In what is being seen as a great irony, Congress Vice President Rahul Gandhi’s face has been removed from the latest posters, billboards and advertising campaign of the Congress party.
This move is especially out of place since a chorus of sorts has been set in motion by some senior party leaders giving categorical statements that Rahul Gandhi will be made the Congress president by March-April this year during an All India Congress Committee meeting likely to be held at around that time.
While Digvijaya Singh has been openly giving interviews to television channels announcing to one and all that Rahul will soon be the new Congress president, former Rajasthan chief minister Ashok Gehlot has also jumped onto this bandwagon saying Rahul will be made the Congress president very soon.
Sections of the media has gone in overdrive writing about Rahul being made Congress president sooner rather than later.
A senior AICC functionary who has seen many such campaigns said these statements are more in the nature of “calling attention motions” where the leaders are making their presence felt and drawing attention to their loyalty for the leader. He said that if it was already decided that Rahul was going to be made the Congress president immediately then why has his photographs been removed from the party’s Delhi election campaign in the latest ads just out all over the city.
Leaders say that as and when Sonia Gandhi decided to step down from the post of Congress president, there is no doubt or confusion in the fact that Rahul will be made the Congress president. They said there is no other candidate and that he is the natural successor.

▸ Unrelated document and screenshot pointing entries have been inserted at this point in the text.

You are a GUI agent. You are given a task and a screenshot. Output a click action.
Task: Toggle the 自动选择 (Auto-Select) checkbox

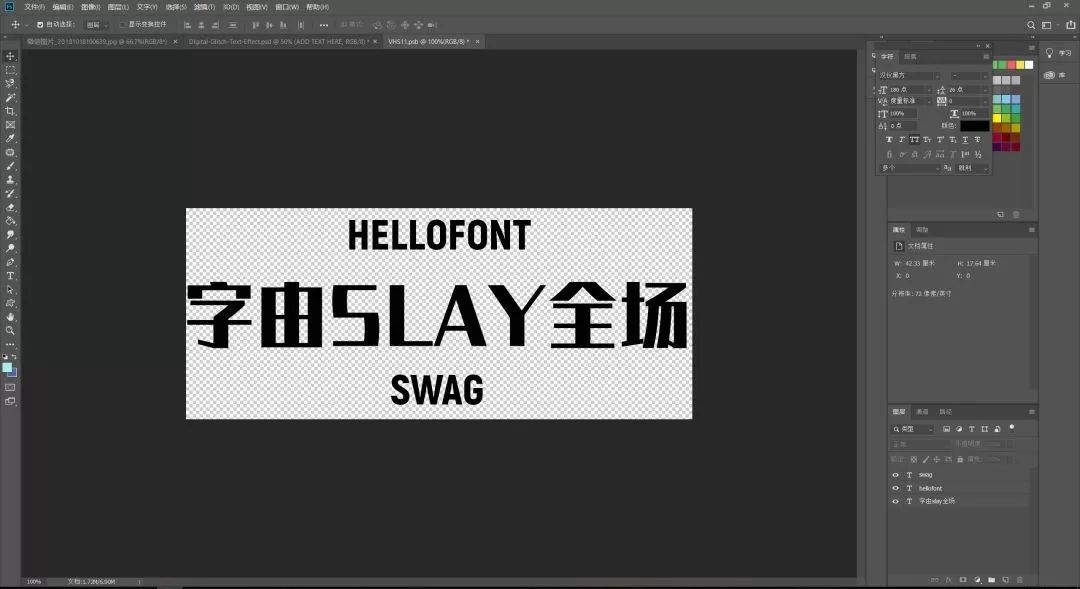coord(40,24)
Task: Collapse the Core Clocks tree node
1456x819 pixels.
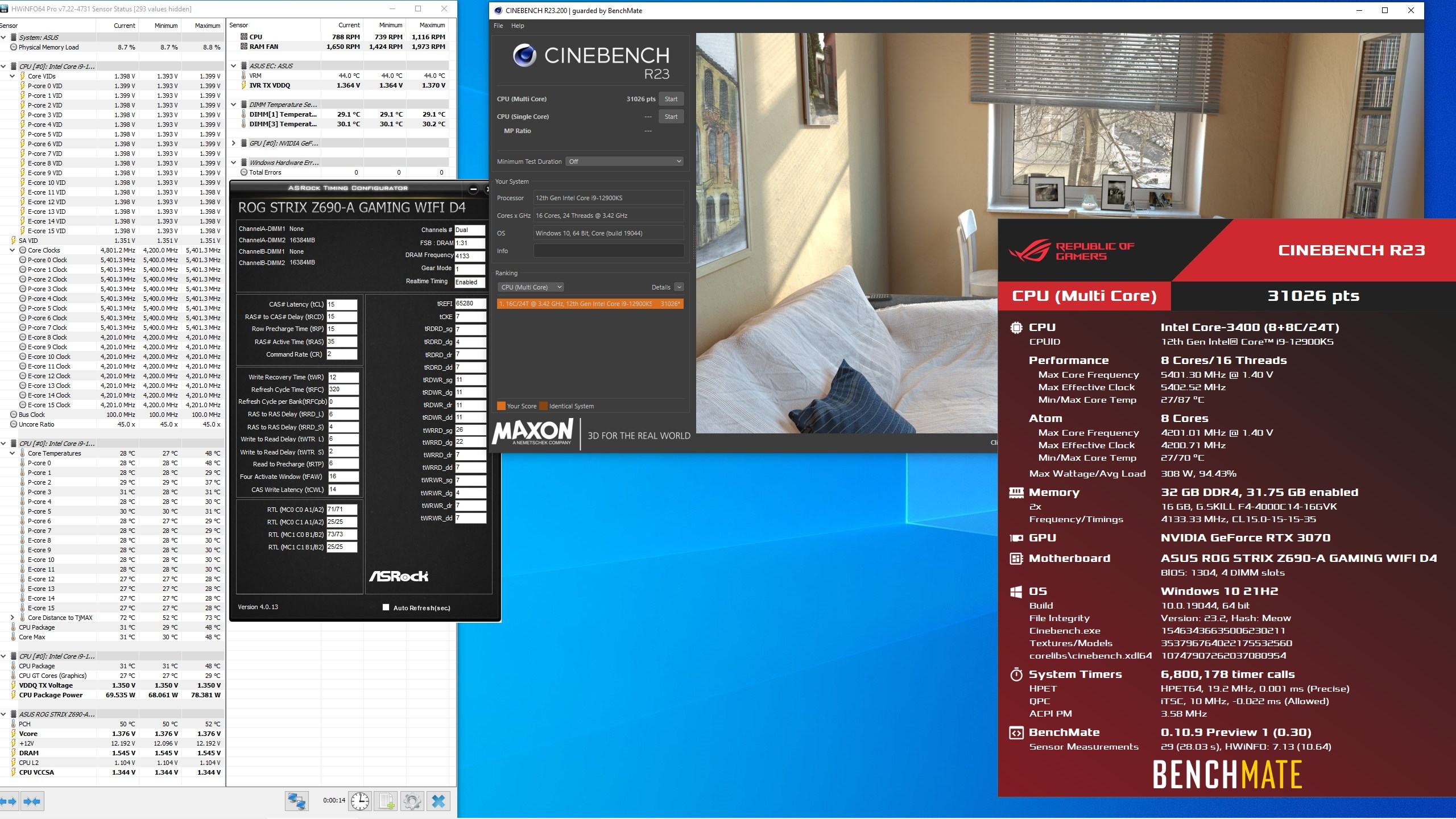Action: tap(13, 250)
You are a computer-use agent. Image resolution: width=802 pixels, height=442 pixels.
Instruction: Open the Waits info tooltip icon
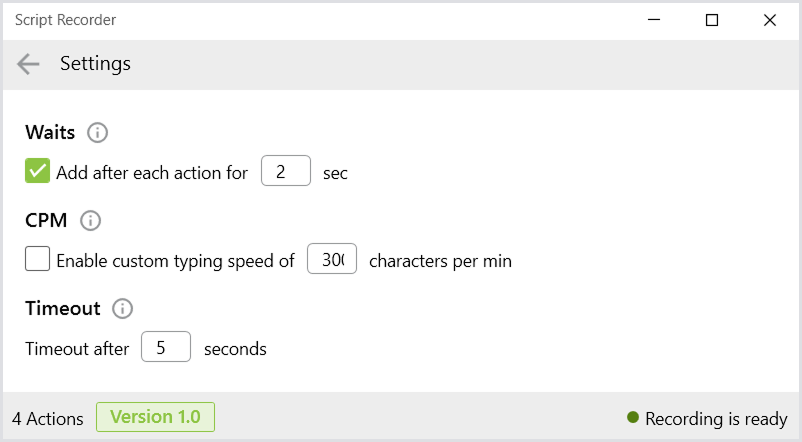97,132
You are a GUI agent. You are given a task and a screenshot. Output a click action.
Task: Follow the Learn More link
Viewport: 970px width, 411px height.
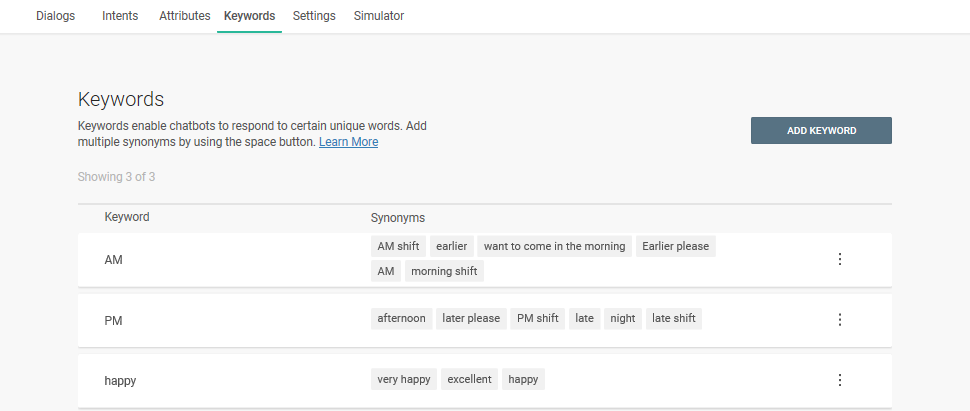click(x=348, y=142)
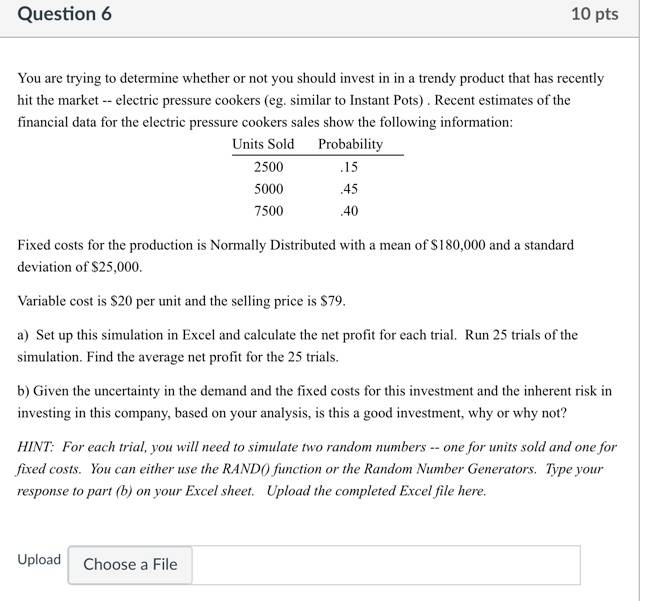649x601 pixels.
Task: Click the Question 6 heading
Action: 65,14

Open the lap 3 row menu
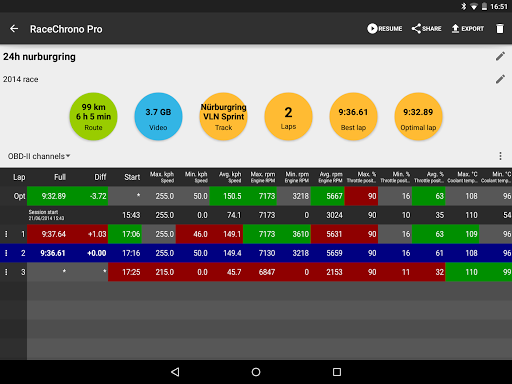6,272
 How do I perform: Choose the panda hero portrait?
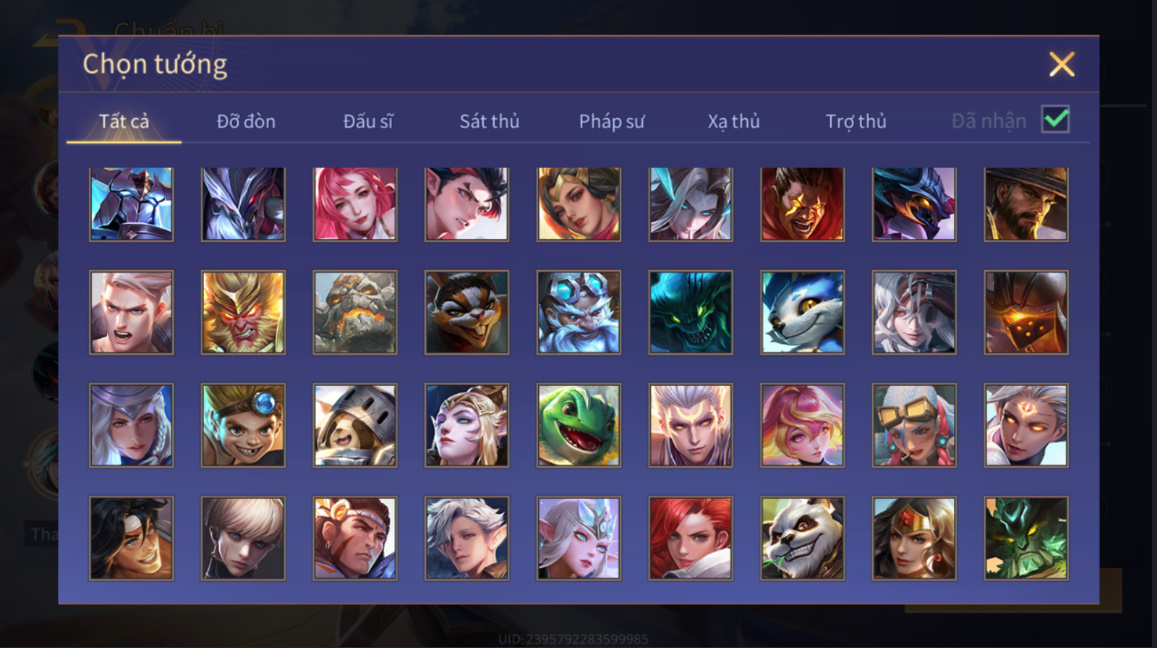point(802,538)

But the decision is between mother and son and both will decide the timing of that move. In 2015, party’s organisational elections are to take place and this will also include the election for the post of Congress president so the question is being naturally asked on why bother to nominate him to the post when he can be made through the electoral process if Sonia Gandhi decides to step down by then.

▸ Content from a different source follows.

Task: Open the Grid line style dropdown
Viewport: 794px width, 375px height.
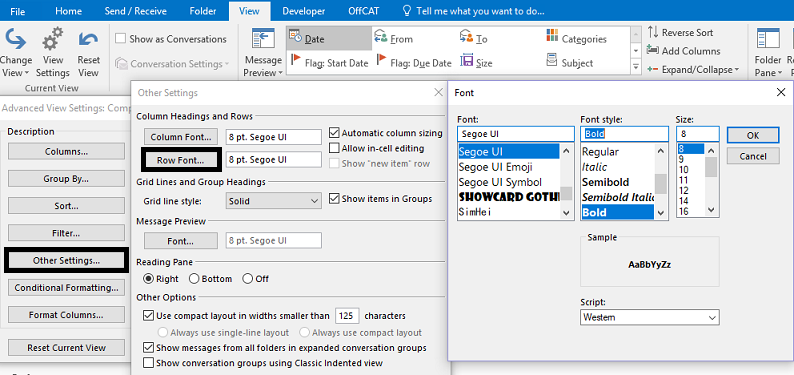Action: pyautogui.click(x=273, y=201)
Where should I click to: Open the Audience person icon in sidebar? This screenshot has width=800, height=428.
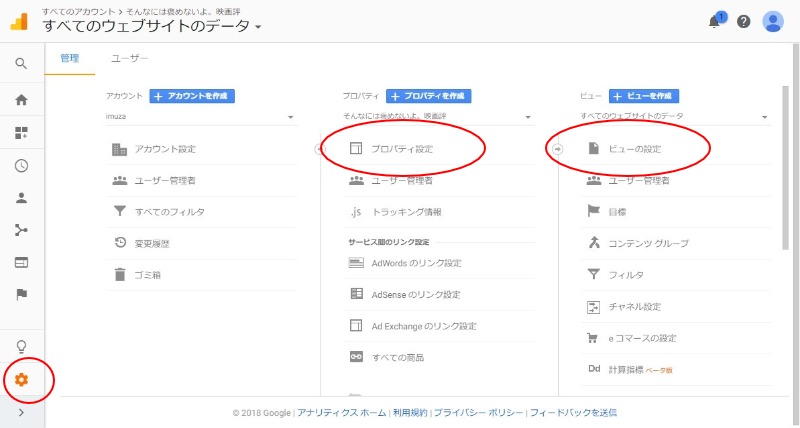point(21,198)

The Congress plenary session will only be held in 2016 and the next window after that is to make him the Congress president during the plenary session.
Sources in the party say that some leaders have grave doubts that this is the wrong time to make Rahul the Congress president. They point out that Sonia Gandhi has a pan India image, has her own support and vote bank with many sections seeing her in the mode of a sacrificial leader who is not hungry for power and she has a pro-poor image and is also seen to be a genuine secularist.
They contend that at this stage if Rahul Gandhi is made and the party’s support base drops in some percentage terms it can only be further bad news for the party which is already reeling under successive defeats both in the states and the centre.
They also point to the fact that sections of the media are raising the Rahul issue on the eve of the Delhi assembly elections where the Congress is hopeful of making some recovery from the last assembly polls when it lost power after 15 years and ended up winning just 8 MLA seats.
Sources say that even as the party recognises the reality attached to Rahul Gandhi’s image and his public persona and the perception of that persona, they also understand that he is the natural successor to Sonia Gandhi but for the moment the party appears to have decided not to use him to campaign heavily in the Delhi election.